• **PROBLEM**
Extract the lines from the first line of the records below through the line containing "You are a computer-use agent. Screen", inclusive, and reproduce them exactly as written.

[Collected data entries]
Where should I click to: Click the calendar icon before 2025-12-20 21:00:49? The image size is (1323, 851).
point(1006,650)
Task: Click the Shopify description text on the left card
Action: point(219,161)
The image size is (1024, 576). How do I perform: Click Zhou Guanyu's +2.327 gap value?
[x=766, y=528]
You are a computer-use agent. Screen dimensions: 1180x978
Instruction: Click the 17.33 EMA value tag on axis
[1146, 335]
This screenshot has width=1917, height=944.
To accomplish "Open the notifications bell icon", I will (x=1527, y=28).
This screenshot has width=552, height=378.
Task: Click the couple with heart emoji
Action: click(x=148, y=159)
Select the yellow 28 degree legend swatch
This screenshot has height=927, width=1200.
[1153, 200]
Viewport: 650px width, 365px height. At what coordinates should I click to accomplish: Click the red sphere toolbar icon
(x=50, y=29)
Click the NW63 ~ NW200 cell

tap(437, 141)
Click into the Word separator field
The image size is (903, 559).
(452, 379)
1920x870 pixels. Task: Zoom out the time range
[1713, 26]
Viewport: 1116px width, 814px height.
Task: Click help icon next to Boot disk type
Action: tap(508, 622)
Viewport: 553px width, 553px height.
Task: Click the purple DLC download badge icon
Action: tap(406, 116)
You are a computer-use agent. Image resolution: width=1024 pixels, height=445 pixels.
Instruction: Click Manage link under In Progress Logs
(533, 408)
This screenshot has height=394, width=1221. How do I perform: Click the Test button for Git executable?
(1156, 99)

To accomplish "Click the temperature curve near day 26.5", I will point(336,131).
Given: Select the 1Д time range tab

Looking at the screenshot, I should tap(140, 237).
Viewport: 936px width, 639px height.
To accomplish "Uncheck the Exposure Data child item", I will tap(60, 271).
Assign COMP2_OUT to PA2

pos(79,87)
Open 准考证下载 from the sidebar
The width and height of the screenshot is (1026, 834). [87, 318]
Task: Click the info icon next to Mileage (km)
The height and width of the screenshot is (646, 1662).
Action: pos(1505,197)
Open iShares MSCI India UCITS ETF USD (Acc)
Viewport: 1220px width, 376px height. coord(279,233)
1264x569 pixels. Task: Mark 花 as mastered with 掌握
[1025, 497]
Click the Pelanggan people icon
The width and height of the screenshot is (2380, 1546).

• **EXERCISE ANSWER**
Where should I click to: Click the calendar icon before 2025-12-20 21:00:49? The image size is (1323, 851).
point(1006,650)
Task: Click the Shopify description text on the left card
Action: point(219,161)
The image size is (1024, 576). How do I perform: Click Zhou Guanyu's +2.327 gap value?
[x=766, y=528]
You are a computer-use agent. Screen dimensions: 1180x978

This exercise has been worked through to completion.